Being a plant, it is often visited by insects and other herbivores that use the leaves of this plant for their own energy. It is difficult to ascertain all the herbivores that feed on this plant since there are many, but there are a couple of species that are known to visit and feed on both the leaves and the flowers of this plant. One of these species that visit the flowers of the Ozothamnus leptophyllus include the gorse pod moth (Cydia succedana), a species of moth found in Europe that was introduced to New Zealand as a way to biologically control the gorse plant. Another species which often visits the flowers is the large hoverfly (Melangyna novaezelandiae) who feeds on the pollen of this plant, but also serves to help pollinate the Ozothamnus leptophyllus. The European rabbit (Oryctolagus cuniculus) is also known to feed on the leaves of the Ozothamnus leptophyllus. Ozothamnus leptophyllus is also the host to several species of moth larvae, including Homoeosoma anaspila and Harmologa sisyrana, who feed on the plant until maturity. The bug Cyperobia carectorum is also known to eat the leaves of the Ozothamnus leptophyllus as well as being a host for it.
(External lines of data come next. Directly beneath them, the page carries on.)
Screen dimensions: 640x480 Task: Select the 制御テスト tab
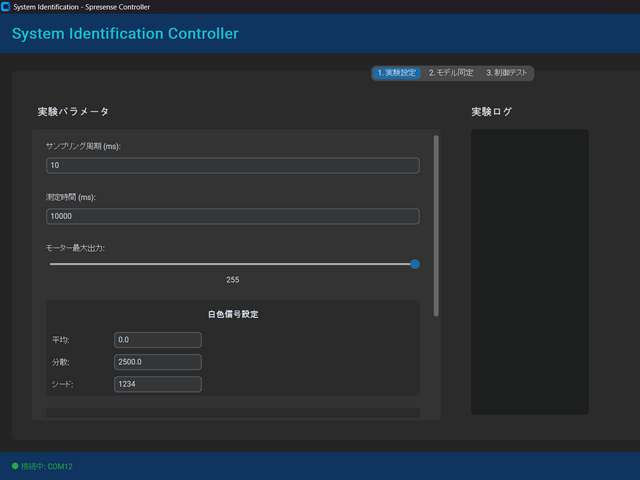point(507,73)
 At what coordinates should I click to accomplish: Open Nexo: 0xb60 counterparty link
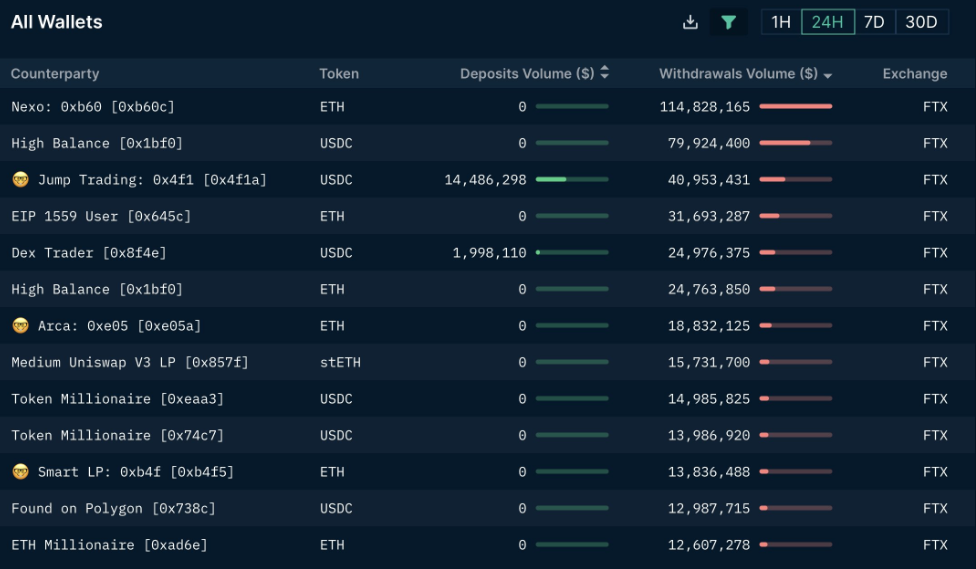[x=93, y=107]
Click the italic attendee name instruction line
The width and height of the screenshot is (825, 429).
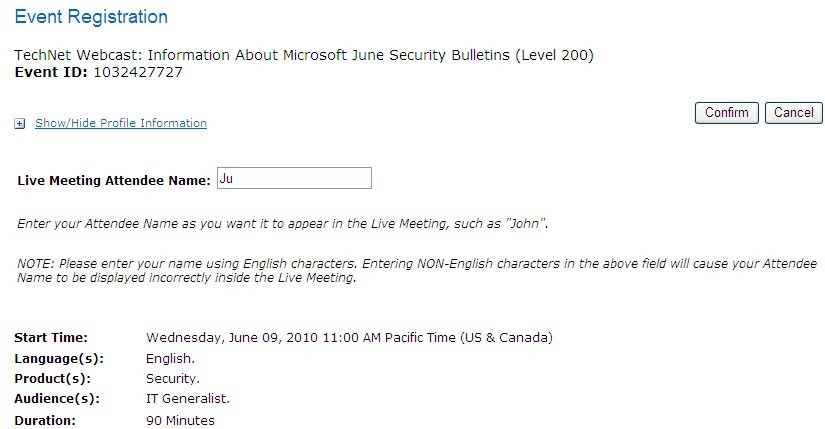pos(283,224)
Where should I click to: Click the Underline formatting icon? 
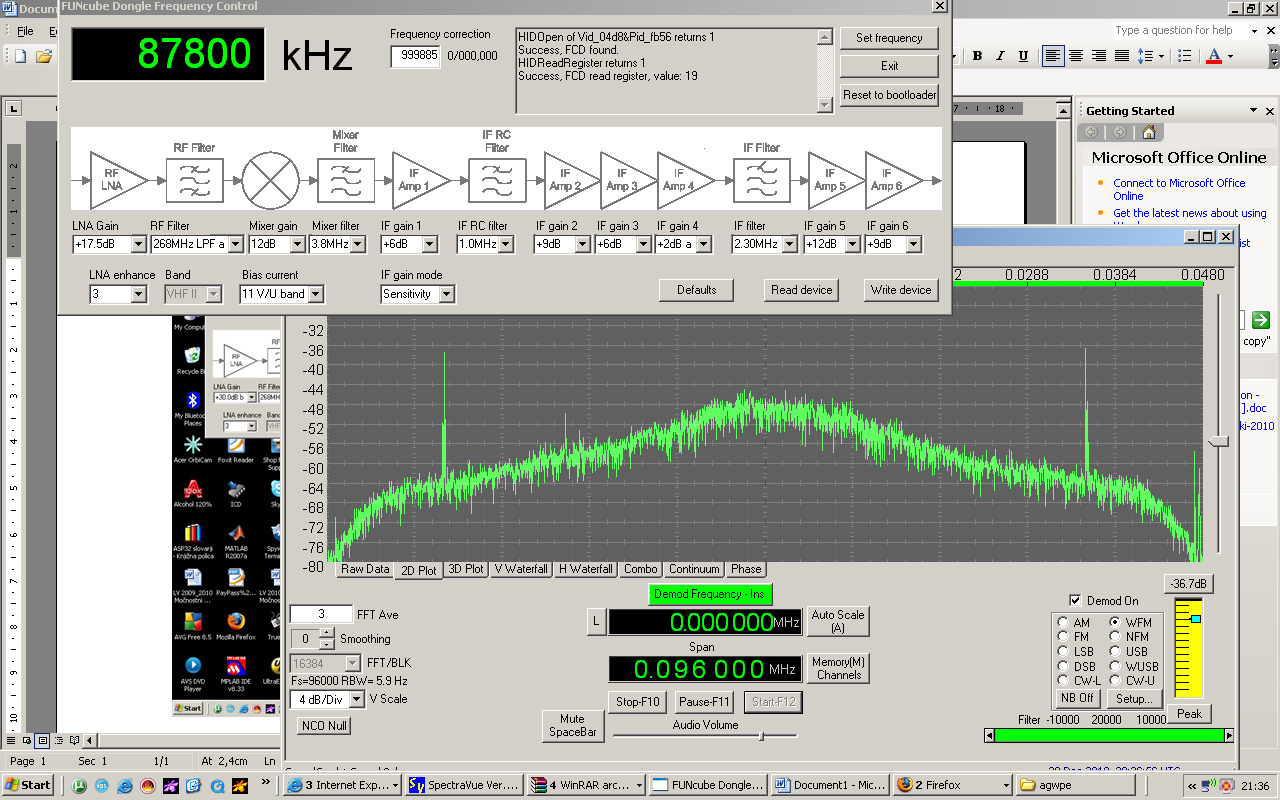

Some other known insects that feed on the Ozothamnus leptophyllus include leafhoppers, scale insects, looper caterpillars, clothes moths, psyllids, wheat bugs, and many other types of insects. Though this plant is able to adapt to many of the climates found around New Zealand, it can be outcompeted by tussock grasses due to the reduced light and nutrients that are found in areas with strong growing tussock grasses.

== History ==
The process of naming this plant seems to have been incredibly difficult since it took over two hundred years for the plant to be successfully named. First being recorded as Calea leptophylla in 1786 in the writings of Georg Forster, it was commonly attributed to the genus Cassinia, with Robert Brown being the first individual to switch it into this genus. In his 1817 publication "Some Observations on the Natural Family of Plants called Compositae", he described this species in great detail and even stated how similar Cassinia and Ozothamnus are before ultimately placing the plant into the genus Cassinia due to the perceived absence of the paleae, which are the upper bract of the floret of a grass, on the plant. Ozothamnus leptophyllus would be continually placed in the genus Cassinia, but would switch around in species before being correctly placed in the genus Ozothamnus by scientists Josephine Ward and Ilse Breitwieser in 1997.

== Scientific uses ==
The leaves have shown evidence of having strong antiviral properties against both polio and herpes as well as possessing antifungal and antimicrobial properties, but these antimicrobial and fungal are much weaker in comparison to the antiviral properties that Ozothamnus leptophyllus possesses.

== Etymology ==
The etymology of the name is derived from the Greek word 'ozo', which means to smell and 'thamnus' which means shrub, while leptophyllus means "with slender leaves" .

== Revegetation and cultivation ==
This plant has also started to increase in popularity for revegetation and cultivation due to it being fast growing, easy, quite tolerant of many different conditions, which makes it perfect for sand dune restoration.

== Chromosome count ==
On a molecular level it has a chromosome count of 2n = 26–28.